How to implement (B)? It may be as easy as omitting the occurs check during unification. The way GHC detects overlap is by trying to unify the left-hand sides of two instances. If they can unify, then they overlap. Currently (GHC 7.6.3), unification fails for the two instances for F
above, so they don't overlap. The unification fails because of the so-called "occurs check": when we are unifying a type variable (say, x
) against a non-type-variable, (say [x]
), we check to make sure that the type variable does not appear anywhere within the non-type-variable. (If the variable does appear in the other type, then the substitution has no fixpoint.) We could simply turn this check off, in this particular case. The net effect is to consider the possibility of infinite types.
But, it just might not be so easy. What, exactly, should the unification algorithm do when the occurs check notes an occurrence in this case? Normally, the algorithm builds a substitution, but that would be impossible here. Yet, we need to record something about what we've discovered. For example, take this:
type family NotSure x y
type instance NotSure x x = Int
type instance NotSure [x] (Maybe x) = Bool
It seems that these do not overlap, even in the presence of infinite types. But, a naive omission of the occurs check might say that these types do overlap. Getting this case wrong isn't terrible, but it would be nice to get it right. (Note that we would end up too conservative, which is OK in this case.)
Problem: coincident overlap
In the official release of GHC, it is permitted to write something like this (see manual), and the extensive discussion on #4259:
type instance F Int = Int
type instance F a = a
These instances surely overlap, but in the case when they do, the right-hand sides coincide.
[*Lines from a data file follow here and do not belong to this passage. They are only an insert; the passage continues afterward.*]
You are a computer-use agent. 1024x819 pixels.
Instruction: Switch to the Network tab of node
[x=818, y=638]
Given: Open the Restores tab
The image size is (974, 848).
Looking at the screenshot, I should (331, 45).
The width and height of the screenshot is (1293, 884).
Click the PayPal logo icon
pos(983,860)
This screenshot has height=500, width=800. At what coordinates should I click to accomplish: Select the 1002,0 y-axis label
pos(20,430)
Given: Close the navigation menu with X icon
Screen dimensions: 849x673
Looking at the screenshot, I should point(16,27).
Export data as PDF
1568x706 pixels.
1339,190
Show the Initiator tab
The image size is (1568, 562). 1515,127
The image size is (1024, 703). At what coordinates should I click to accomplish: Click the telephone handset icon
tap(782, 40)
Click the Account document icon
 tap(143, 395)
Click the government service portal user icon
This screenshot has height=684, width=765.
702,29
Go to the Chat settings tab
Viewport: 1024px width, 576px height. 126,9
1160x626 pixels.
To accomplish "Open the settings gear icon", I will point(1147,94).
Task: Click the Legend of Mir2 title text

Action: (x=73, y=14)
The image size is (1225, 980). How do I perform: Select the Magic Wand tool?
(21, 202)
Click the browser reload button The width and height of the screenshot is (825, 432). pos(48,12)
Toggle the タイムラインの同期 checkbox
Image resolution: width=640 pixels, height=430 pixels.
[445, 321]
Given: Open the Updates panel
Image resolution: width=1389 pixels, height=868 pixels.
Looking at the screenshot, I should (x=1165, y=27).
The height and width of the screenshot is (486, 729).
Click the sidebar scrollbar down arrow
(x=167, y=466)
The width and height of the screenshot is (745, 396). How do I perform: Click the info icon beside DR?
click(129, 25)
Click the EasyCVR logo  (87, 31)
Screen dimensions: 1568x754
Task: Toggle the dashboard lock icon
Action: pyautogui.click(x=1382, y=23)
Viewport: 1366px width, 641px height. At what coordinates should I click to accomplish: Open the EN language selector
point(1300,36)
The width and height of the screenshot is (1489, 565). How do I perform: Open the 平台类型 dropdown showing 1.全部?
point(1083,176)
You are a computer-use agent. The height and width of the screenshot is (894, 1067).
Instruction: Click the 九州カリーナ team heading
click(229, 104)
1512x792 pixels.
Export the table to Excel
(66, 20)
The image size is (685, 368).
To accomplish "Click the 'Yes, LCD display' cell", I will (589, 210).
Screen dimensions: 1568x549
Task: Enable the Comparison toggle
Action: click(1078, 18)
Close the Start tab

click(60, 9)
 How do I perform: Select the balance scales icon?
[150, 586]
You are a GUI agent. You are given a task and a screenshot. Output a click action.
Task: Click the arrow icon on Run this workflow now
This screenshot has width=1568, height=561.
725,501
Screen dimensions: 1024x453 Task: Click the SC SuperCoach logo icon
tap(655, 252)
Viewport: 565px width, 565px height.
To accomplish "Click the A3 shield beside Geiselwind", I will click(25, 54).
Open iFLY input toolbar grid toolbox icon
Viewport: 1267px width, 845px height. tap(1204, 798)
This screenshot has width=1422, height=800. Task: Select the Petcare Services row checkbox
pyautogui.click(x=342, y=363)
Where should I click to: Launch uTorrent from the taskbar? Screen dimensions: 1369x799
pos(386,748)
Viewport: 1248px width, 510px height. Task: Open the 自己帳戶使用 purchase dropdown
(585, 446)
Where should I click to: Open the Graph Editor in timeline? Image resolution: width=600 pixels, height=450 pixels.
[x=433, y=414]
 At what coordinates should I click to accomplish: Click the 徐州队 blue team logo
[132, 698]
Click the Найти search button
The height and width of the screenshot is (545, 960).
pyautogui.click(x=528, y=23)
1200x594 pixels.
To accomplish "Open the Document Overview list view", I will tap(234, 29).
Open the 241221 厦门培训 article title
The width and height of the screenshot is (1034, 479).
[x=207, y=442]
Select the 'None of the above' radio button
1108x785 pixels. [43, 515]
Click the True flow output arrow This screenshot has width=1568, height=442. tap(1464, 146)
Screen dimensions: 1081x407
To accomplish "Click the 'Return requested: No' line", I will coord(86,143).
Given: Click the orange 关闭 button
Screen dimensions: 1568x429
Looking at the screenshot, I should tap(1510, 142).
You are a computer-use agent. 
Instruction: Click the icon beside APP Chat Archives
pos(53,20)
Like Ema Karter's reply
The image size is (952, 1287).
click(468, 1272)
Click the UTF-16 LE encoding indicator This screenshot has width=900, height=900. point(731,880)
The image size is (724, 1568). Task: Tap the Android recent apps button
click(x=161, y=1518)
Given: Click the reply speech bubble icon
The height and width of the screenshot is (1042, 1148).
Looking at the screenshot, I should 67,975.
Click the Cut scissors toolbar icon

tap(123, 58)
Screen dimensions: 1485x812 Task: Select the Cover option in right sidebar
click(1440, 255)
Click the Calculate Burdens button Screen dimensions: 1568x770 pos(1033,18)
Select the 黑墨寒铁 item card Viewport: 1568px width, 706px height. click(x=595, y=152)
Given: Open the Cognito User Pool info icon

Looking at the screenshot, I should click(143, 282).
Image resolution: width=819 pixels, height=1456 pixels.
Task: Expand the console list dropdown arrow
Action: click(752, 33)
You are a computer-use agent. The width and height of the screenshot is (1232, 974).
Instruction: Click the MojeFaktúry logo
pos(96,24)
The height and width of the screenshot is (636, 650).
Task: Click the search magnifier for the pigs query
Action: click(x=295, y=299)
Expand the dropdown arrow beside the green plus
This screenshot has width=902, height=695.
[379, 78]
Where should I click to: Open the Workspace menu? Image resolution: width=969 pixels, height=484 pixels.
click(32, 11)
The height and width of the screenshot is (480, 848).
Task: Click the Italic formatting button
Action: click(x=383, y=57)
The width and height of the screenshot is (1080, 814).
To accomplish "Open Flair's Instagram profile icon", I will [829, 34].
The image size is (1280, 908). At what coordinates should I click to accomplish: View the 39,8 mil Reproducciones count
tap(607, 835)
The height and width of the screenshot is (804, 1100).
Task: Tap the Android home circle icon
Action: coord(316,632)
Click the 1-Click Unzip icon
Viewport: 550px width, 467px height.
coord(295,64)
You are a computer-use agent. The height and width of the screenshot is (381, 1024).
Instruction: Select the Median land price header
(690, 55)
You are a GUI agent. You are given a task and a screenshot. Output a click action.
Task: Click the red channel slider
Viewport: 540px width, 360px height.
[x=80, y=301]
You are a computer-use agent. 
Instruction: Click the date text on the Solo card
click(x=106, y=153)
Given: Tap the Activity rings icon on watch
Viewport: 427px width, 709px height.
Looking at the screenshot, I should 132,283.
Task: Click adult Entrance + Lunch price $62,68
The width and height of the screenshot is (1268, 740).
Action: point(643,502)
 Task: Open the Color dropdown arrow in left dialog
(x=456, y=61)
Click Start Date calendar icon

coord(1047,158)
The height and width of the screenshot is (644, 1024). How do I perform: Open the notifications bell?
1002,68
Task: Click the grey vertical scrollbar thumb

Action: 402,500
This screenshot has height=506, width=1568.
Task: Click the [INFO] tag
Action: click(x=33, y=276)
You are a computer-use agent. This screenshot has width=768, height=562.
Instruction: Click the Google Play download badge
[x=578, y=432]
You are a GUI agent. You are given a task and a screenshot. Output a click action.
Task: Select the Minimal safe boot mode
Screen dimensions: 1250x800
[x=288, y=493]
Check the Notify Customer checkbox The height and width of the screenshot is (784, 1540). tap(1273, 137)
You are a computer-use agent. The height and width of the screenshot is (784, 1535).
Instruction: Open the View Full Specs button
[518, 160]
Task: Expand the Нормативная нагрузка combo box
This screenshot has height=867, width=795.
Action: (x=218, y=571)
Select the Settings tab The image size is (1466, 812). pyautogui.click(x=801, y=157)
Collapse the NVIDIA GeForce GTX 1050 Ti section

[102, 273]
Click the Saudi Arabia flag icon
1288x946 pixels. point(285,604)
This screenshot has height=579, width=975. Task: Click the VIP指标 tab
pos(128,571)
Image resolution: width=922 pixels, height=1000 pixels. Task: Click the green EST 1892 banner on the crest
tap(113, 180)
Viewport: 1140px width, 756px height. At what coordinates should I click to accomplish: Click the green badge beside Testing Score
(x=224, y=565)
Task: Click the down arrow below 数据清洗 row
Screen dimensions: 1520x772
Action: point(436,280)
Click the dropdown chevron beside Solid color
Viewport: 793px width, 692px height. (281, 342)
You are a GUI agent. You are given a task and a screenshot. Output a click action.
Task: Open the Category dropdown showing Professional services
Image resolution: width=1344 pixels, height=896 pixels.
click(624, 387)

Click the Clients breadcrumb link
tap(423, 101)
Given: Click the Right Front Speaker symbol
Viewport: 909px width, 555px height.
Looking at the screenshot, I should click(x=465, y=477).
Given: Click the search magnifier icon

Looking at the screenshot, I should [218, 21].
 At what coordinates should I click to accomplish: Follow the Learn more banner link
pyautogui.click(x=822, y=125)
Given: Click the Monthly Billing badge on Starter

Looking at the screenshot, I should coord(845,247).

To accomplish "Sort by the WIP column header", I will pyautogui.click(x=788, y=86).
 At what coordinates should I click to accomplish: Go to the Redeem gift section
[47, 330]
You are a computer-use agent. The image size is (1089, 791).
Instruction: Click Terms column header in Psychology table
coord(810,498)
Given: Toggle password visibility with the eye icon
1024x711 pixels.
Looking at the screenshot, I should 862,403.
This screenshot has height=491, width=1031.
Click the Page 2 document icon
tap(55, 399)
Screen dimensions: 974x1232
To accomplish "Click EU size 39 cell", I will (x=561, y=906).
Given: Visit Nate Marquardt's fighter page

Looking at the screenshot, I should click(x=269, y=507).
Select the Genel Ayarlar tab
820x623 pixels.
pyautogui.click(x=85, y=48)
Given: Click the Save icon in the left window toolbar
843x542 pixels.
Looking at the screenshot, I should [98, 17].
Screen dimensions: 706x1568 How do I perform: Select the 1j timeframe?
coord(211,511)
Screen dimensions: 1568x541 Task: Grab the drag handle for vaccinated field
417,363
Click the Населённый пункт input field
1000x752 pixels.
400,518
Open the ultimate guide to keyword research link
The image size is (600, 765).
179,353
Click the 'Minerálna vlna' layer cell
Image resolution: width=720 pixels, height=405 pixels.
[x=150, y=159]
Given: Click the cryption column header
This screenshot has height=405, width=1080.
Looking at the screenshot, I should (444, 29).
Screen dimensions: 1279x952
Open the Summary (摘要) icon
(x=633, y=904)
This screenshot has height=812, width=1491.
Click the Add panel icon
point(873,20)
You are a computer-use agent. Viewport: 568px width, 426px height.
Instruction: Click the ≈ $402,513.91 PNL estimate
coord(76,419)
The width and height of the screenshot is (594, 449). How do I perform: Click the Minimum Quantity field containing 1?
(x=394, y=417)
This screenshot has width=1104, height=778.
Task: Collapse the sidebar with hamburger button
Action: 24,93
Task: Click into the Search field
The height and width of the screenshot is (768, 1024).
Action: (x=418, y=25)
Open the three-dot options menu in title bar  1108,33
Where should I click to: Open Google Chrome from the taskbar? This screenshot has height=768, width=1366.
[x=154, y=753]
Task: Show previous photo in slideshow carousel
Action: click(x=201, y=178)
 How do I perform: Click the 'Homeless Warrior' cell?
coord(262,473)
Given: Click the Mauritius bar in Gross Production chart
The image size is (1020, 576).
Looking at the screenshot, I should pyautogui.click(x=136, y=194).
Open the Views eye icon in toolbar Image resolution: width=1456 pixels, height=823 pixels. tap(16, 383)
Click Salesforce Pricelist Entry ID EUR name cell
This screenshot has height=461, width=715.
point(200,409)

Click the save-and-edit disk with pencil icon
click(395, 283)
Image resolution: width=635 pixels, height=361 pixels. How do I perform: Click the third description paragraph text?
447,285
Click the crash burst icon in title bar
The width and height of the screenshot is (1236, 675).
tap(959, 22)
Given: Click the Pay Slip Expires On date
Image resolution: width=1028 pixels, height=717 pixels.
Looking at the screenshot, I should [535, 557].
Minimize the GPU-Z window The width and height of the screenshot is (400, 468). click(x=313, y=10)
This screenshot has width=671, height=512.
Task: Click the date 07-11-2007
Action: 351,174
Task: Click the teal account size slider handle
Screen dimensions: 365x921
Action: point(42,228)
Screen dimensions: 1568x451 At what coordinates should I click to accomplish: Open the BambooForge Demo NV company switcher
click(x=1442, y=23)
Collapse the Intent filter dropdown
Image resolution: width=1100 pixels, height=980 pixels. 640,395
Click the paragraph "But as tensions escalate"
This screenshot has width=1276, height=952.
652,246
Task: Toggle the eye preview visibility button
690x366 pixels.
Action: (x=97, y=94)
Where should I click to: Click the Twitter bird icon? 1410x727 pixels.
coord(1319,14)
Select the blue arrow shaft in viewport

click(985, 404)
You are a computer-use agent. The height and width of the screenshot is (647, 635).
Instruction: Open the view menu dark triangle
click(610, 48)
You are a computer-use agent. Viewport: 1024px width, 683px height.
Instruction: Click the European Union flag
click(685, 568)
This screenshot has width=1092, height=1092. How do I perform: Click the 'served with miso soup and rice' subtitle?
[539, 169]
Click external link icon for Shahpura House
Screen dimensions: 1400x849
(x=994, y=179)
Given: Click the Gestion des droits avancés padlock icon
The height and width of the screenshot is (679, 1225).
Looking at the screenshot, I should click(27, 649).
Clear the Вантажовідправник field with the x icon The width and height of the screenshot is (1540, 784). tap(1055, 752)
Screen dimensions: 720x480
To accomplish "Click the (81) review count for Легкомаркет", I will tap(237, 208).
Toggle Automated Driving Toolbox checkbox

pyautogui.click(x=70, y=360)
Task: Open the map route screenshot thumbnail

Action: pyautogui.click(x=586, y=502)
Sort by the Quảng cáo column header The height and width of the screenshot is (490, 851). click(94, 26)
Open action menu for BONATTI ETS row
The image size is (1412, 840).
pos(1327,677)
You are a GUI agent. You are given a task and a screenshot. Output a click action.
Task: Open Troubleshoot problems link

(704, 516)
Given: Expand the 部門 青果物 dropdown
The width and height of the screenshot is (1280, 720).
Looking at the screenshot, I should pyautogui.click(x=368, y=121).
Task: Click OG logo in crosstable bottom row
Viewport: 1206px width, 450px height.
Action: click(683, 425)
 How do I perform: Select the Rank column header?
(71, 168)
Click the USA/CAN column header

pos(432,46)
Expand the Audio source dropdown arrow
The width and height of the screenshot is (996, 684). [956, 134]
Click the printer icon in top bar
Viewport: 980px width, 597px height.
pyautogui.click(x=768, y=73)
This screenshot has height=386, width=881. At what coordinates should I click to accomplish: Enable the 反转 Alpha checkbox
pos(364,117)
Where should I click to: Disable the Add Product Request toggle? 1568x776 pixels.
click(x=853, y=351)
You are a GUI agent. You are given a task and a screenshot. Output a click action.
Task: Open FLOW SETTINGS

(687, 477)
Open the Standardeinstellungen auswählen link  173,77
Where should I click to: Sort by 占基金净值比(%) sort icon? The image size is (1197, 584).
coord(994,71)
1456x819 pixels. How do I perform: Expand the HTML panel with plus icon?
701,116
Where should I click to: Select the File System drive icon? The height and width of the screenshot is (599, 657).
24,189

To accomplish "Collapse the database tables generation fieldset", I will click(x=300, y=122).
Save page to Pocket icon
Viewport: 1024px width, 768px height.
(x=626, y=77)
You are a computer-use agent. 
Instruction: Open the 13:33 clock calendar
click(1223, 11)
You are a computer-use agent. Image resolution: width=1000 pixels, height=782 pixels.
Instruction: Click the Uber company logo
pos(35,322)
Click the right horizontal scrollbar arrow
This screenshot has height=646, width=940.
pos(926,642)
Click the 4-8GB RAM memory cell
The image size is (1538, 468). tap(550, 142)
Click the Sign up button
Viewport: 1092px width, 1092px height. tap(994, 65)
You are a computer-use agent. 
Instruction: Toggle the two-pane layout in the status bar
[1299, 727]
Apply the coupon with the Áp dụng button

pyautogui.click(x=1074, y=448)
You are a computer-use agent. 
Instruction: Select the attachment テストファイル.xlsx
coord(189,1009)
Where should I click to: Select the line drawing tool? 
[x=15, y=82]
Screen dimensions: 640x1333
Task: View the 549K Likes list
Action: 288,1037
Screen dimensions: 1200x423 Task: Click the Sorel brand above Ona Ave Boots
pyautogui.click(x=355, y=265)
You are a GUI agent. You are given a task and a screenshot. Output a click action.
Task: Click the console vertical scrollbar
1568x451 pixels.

We call this coincident overlap.
However, the above proposal of linearizing the LHS before checking overlap (plan (A)) makes a nonsense of exploiting coincident overlap, because when we freshen the LHS we no longer bind the variables in the RHS. So the proposal abandons support for coincident overlap between standalone type instances. (It's worth noting, though, that there is already no support for coincident overlap between branched type instances, or between a singleton type instance and a branched one; it is currently only supported between singleton type instances.)
Plan (B) above has a better relationship with coincident overlap, but not quite a rosy one: in the event that an infinite type is needed to show the overlap, we don't have a well-defined substitution to apply to the RHS. It is conceivable to allow coincident overlap only when the unification algorithm produces a bona fide substitution.
Concrete Proposal
-
Use plan (B) to check for overlap. Thus, our two problematic instances of
F
, at the top, will conflict. -
Continue to allow coincident overlap in standalone instances.
-
Allow coincident overlap within branched instances. See here for more information.
-
Optional: Change the syntax for branched family instances, as described here.
Alternative (Non-)Solution
One way we (Simon, Dimitrios, and Richard) considered proceeding was to prohibit nonlinear unbranched instances entirely. Unfortunately, that doesn't work. Consider this:
type family H (x :: [k]) :: *
type instance H '[] = Bool
Innocent enough, it seems. However, that instance expands to type instance H k ('[] k) = Bool
internally. And that expansion contains a repeated variable! Yuck. We Thought Hard about this and came up with various proposals to fix it, but we weren't convinced that any of them were any good. So, we concluded to allow nonlinear unbranched instances, but we linearize them when checking overlap. This may surprise some users, but we will put in a helpful error message in this case.